▸ **Problem to solve**
Copy the records word for word, starting at the line containing "Add one Oriente (Conadis) ticket" and going through the end of the records, and leave the pictures out.

▸ **Material for the task**

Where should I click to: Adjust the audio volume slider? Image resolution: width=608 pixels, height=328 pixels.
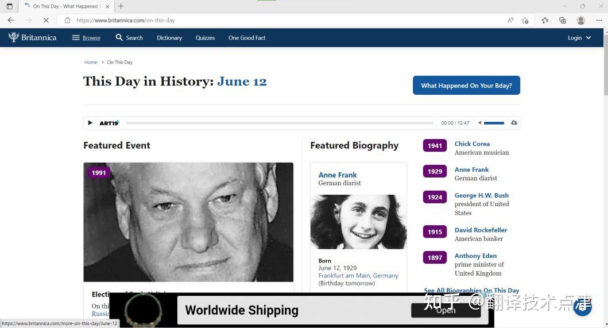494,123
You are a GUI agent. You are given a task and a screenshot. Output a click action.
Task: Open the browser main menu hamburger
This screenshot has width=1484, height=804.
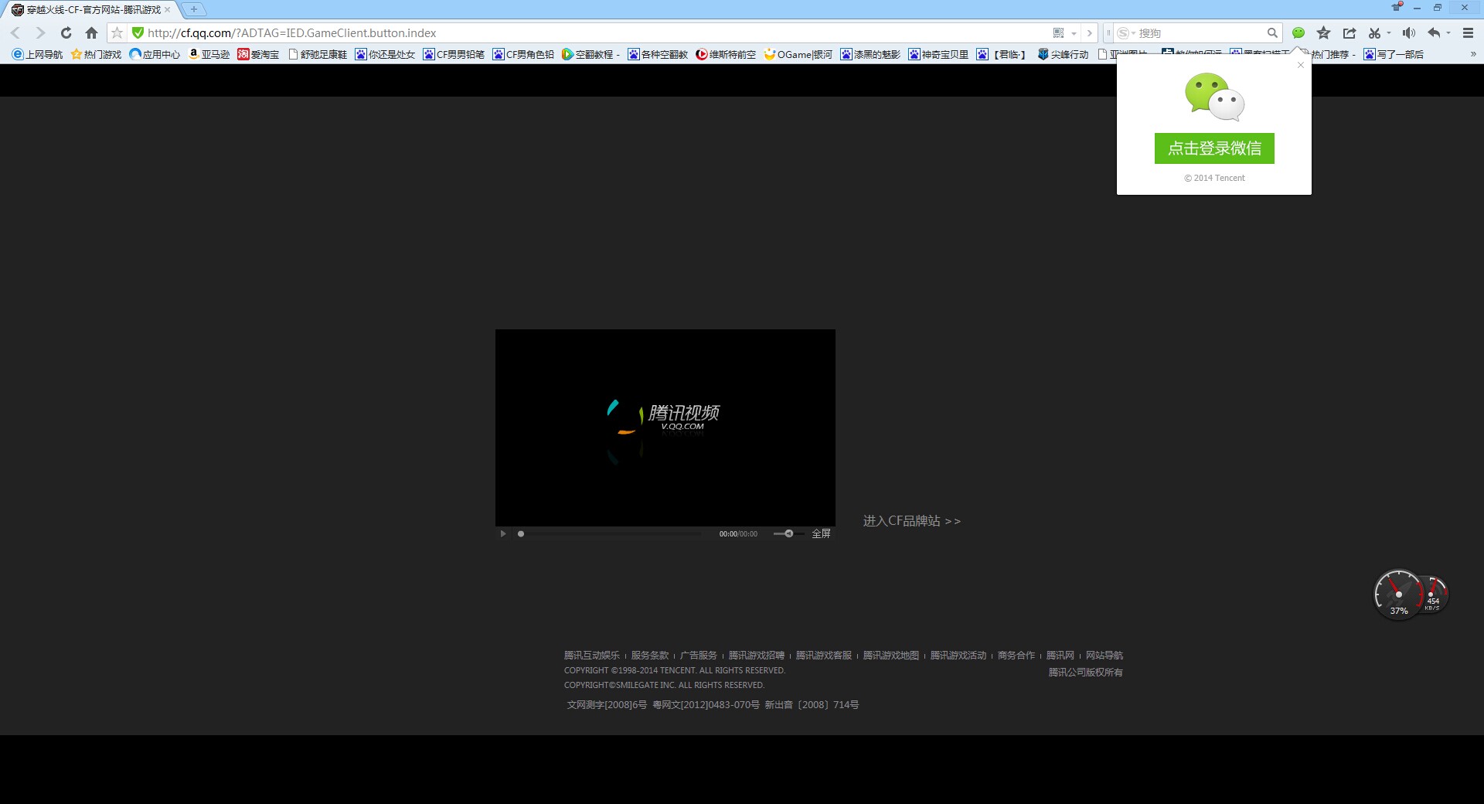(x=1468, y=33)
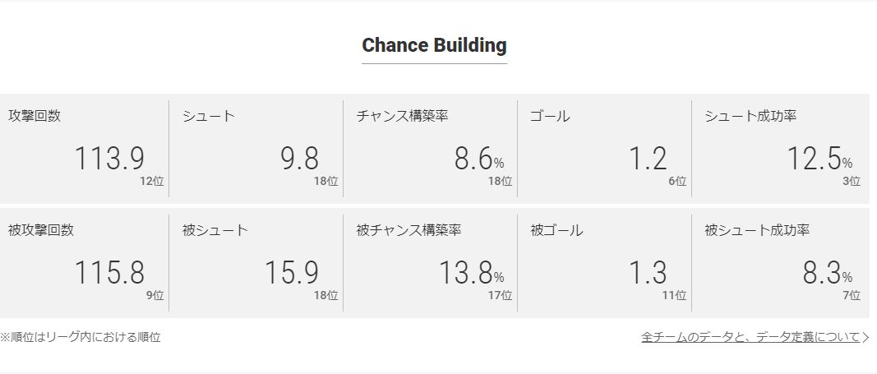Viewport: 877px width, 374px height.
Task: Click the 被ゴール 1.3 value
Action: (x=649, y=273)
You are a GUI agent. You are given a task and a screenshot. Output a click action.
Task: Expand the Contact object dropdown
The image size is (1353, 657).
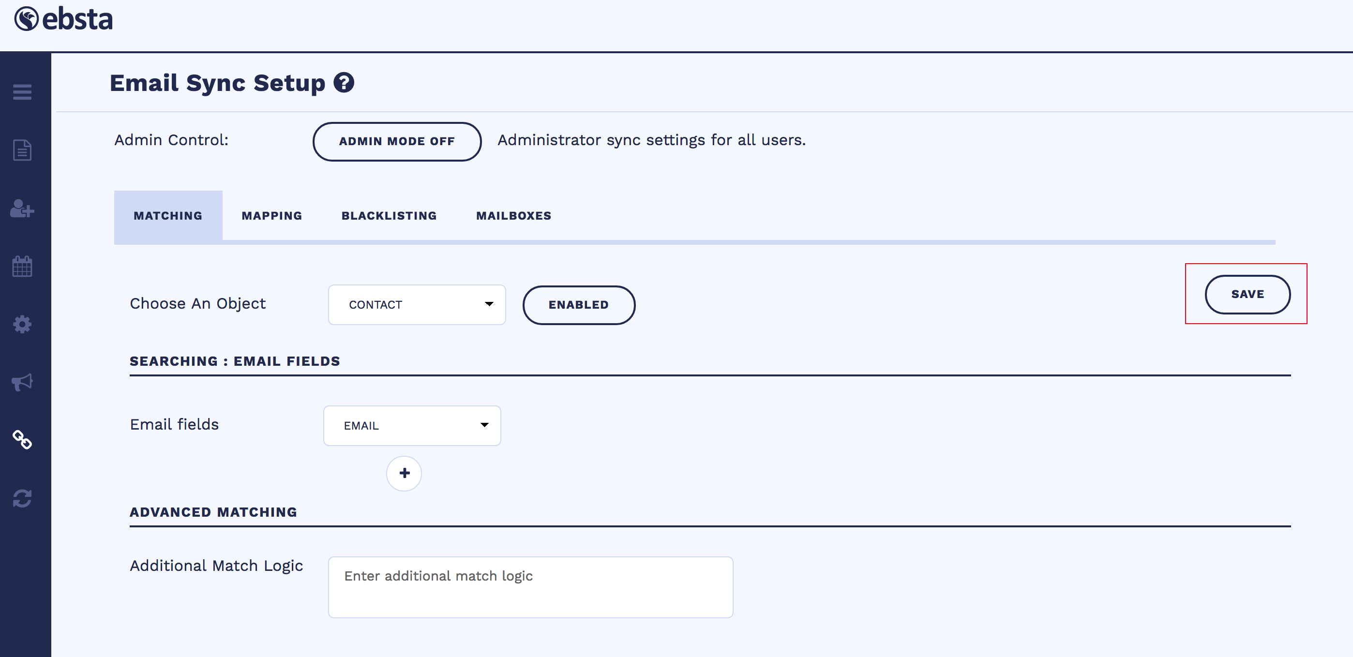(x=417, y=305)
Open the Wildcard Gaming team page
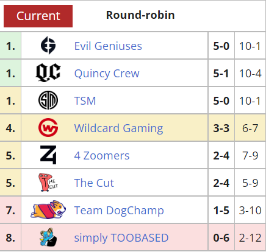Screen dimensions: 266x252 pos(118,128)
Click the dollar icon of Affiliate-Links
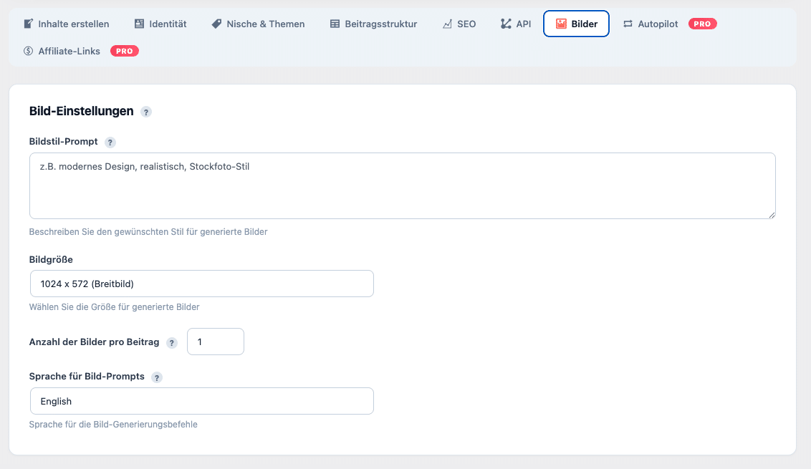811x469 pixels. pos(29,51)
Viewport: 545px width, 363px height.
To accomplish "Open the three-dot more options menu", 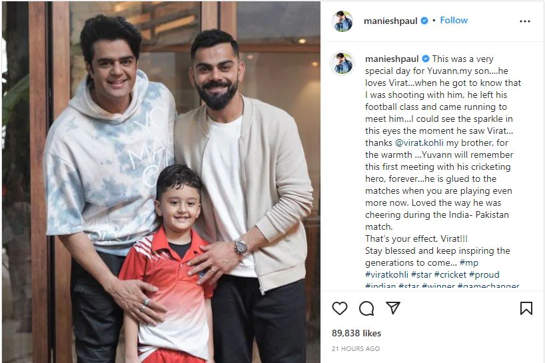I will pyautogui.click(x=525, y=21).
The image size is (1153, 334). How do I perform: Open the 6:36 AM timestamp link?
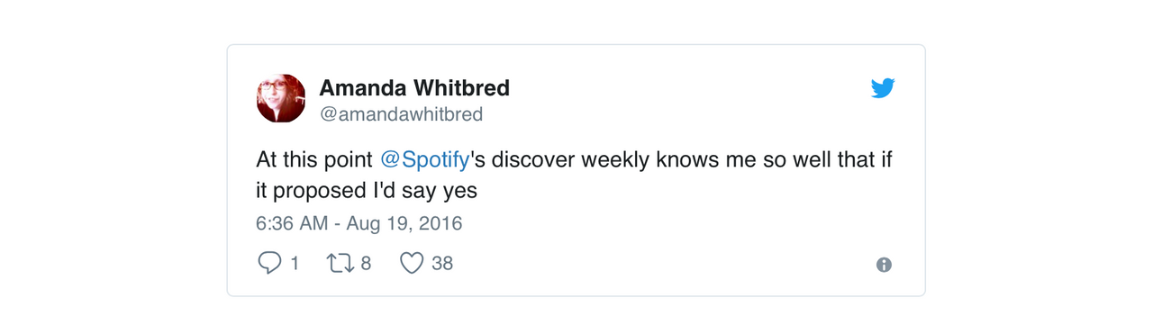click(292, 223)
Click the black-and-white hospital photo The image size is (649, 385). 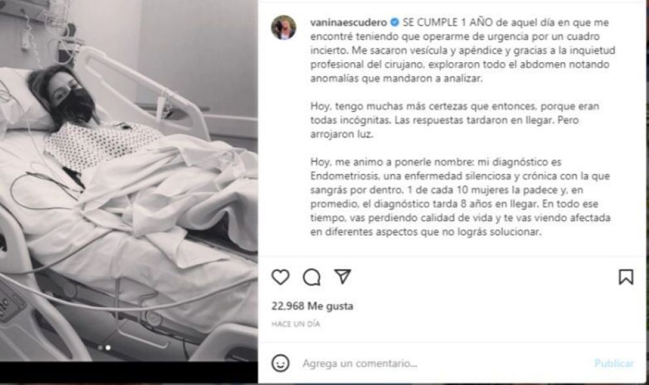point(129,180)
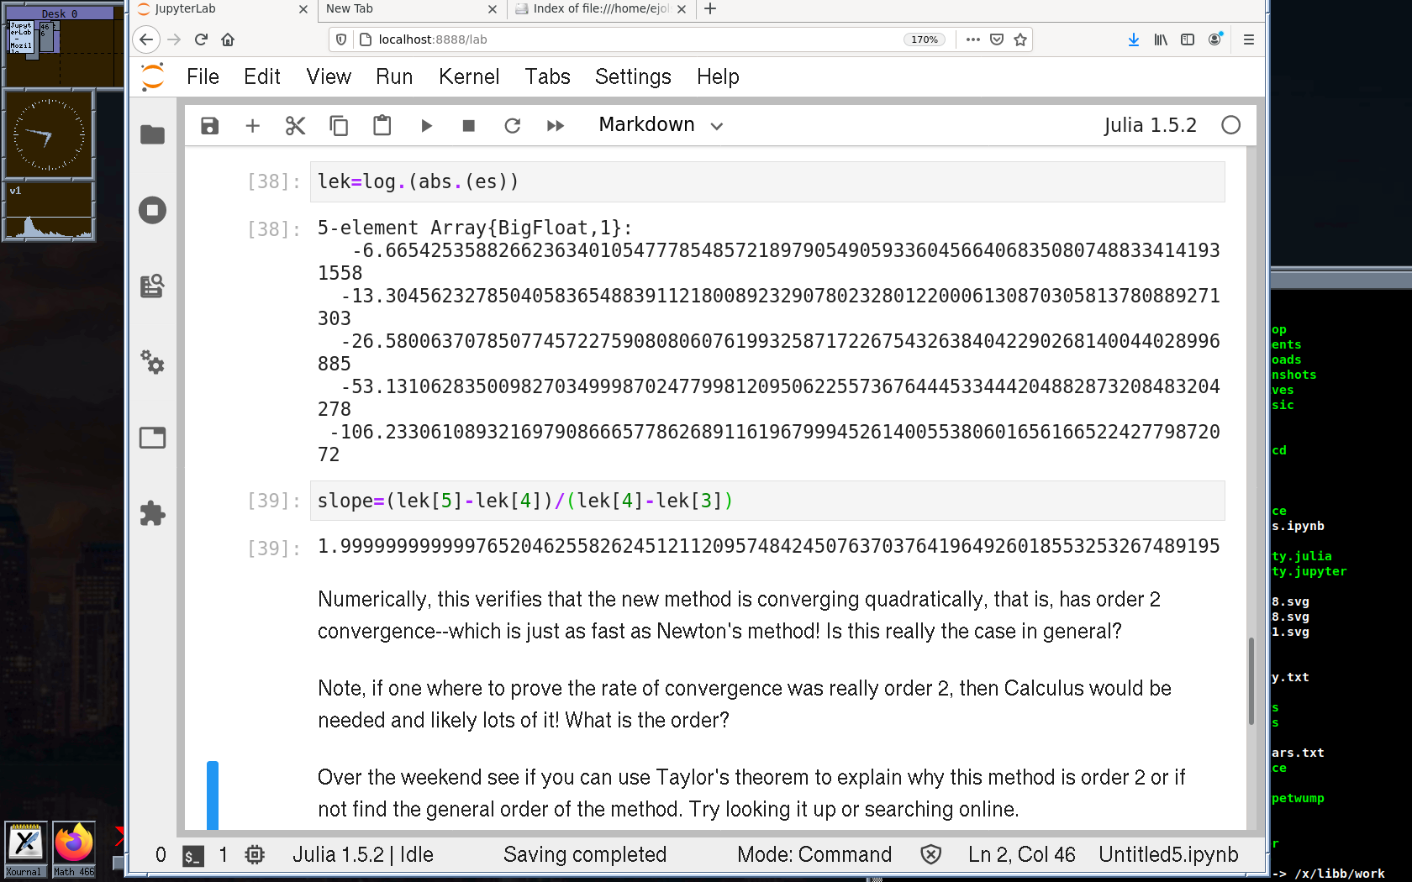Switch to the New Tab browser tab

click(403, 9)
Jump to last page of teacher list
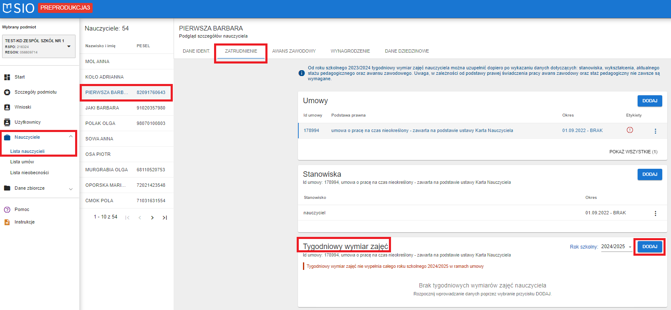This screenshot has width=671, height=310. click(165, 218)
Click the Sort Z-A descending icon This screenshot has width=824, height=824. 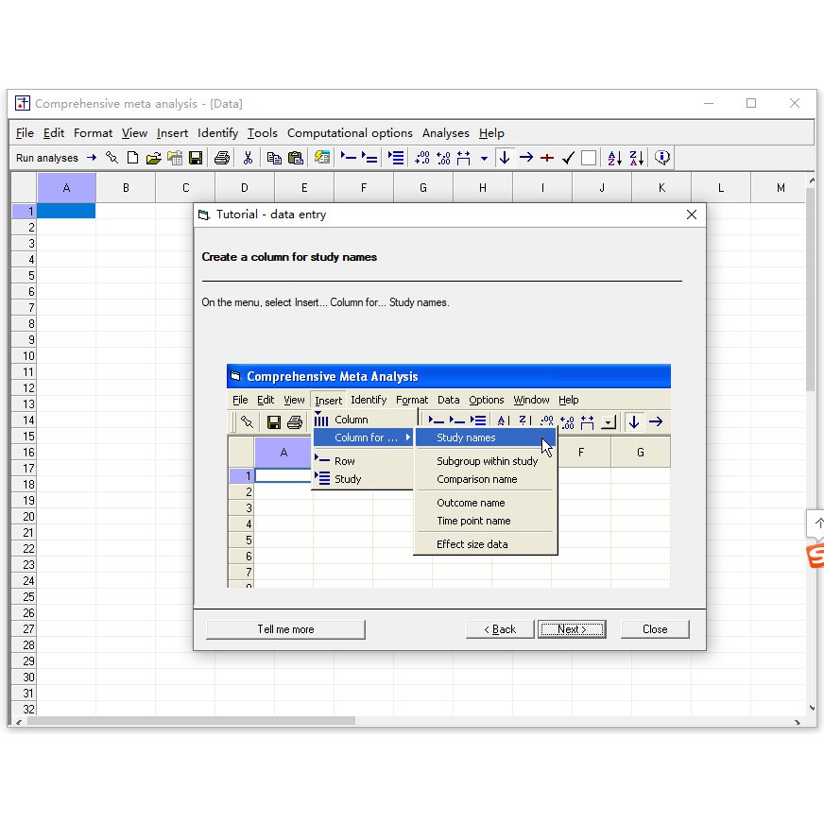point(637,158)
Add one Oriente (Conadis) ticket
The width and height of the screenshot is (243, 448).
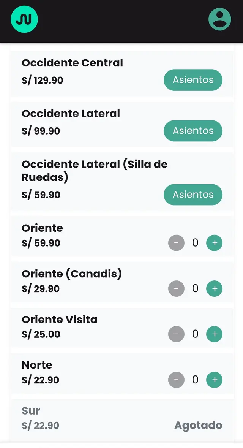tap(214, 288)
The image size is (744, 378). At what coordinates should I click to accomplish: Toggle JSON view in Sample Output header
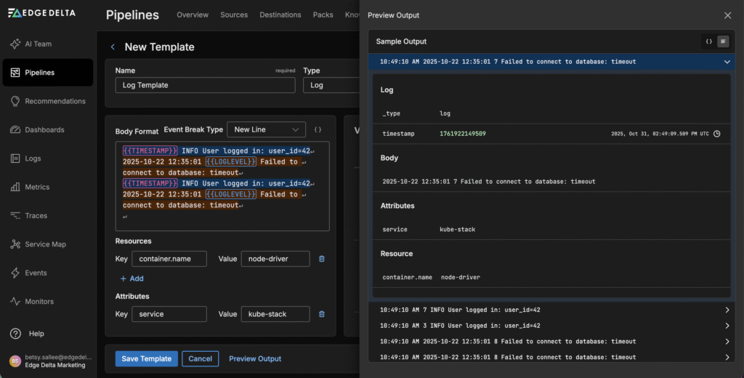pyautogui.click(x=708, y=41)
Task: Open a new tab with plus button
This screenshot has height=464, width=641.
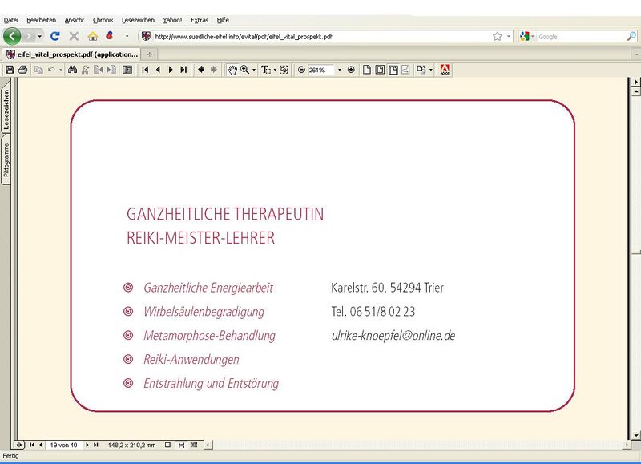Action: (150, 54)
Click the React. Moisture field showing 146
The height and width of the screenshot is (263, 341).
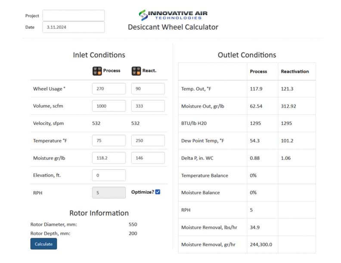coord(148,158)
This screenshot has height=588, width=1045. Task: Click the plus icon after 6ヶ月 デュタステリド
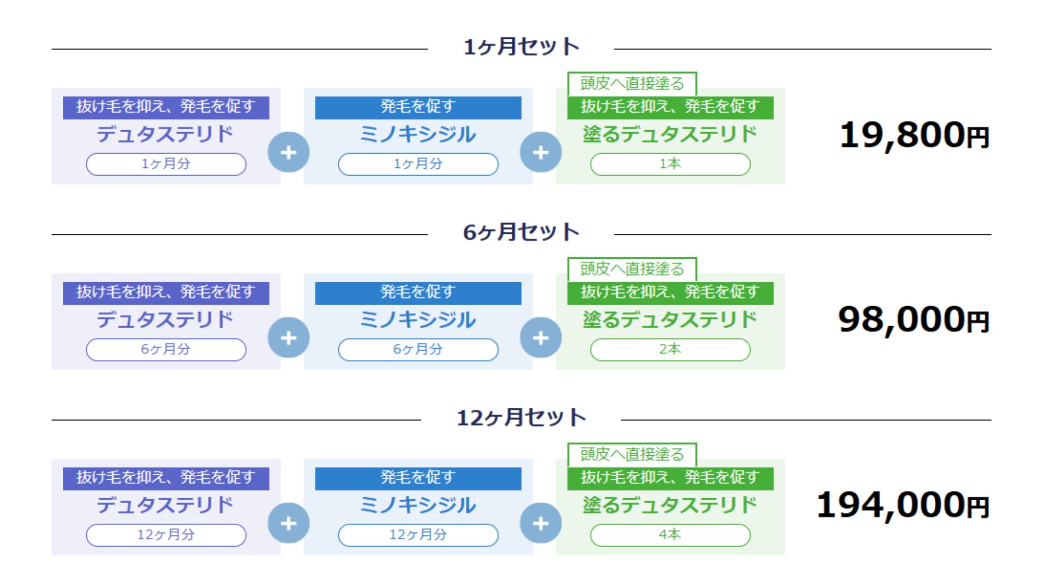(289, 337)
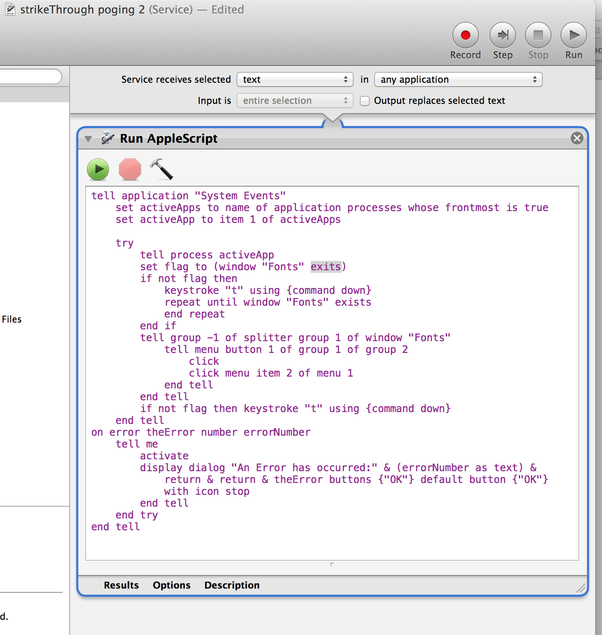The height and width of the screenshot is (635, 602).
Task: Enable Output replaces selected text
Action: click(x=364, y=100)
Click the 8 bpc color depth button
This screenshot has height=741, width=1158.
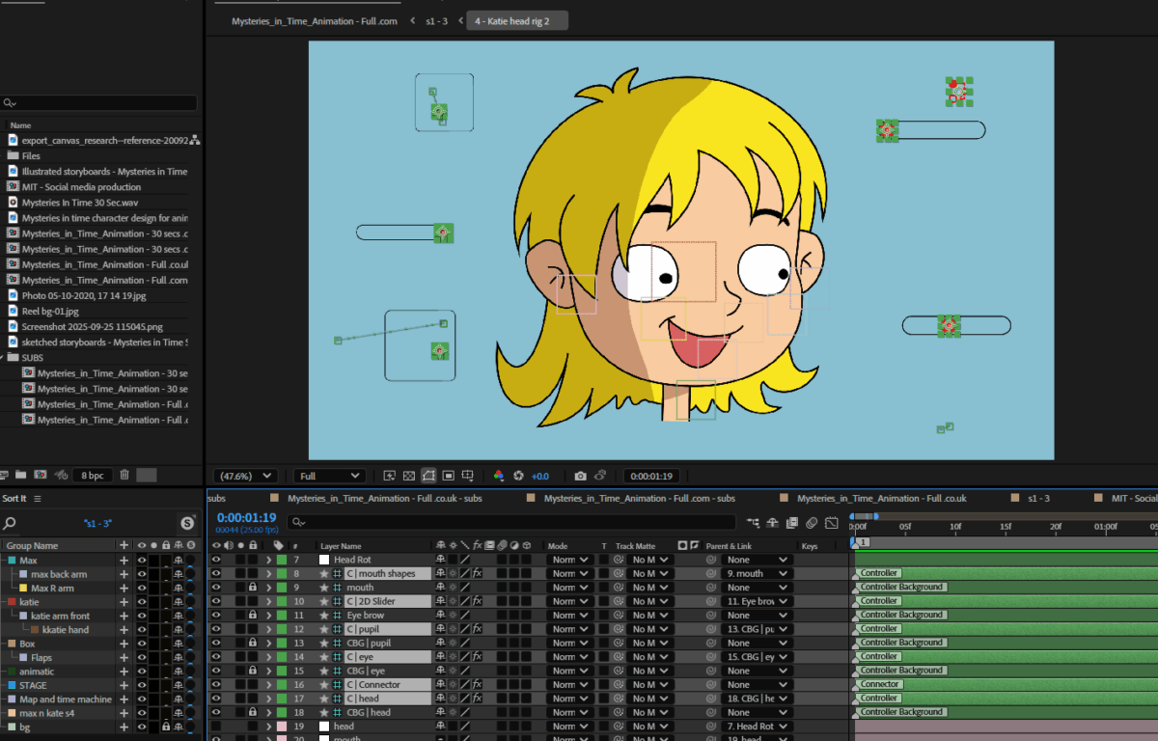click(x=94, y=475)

▸ **The solution**
Add one Oriente (Conadis) ticket
The width and height of the screenshot is (243, 448).
tap(214, 288)
The image size is (744, 378). At what coordinates should I click to accomplish: Toggle JSON view in Sample Output header
pyautogui.click(x=708, y=41)
Task: Open a new tab with plus button
This screenshot has height=464, width=641.
Action: (150, 54)
Click the React. Moisture field showing 146
The height and width of the screenshot is (263, 341).
coord(148,158)
This screenshot has height=588, width=1045. Task: Click the plus icon after 6ヶ月 デュタステリド
(289, 337)
The height and width of the screenshot is (635, 602).
Task: Enable Output replaces selected text
Action: click(x=364, y=100)
Click the 8 bpc color depth button
This screenshot has height=741, width=1158.
click(x=94, y=475)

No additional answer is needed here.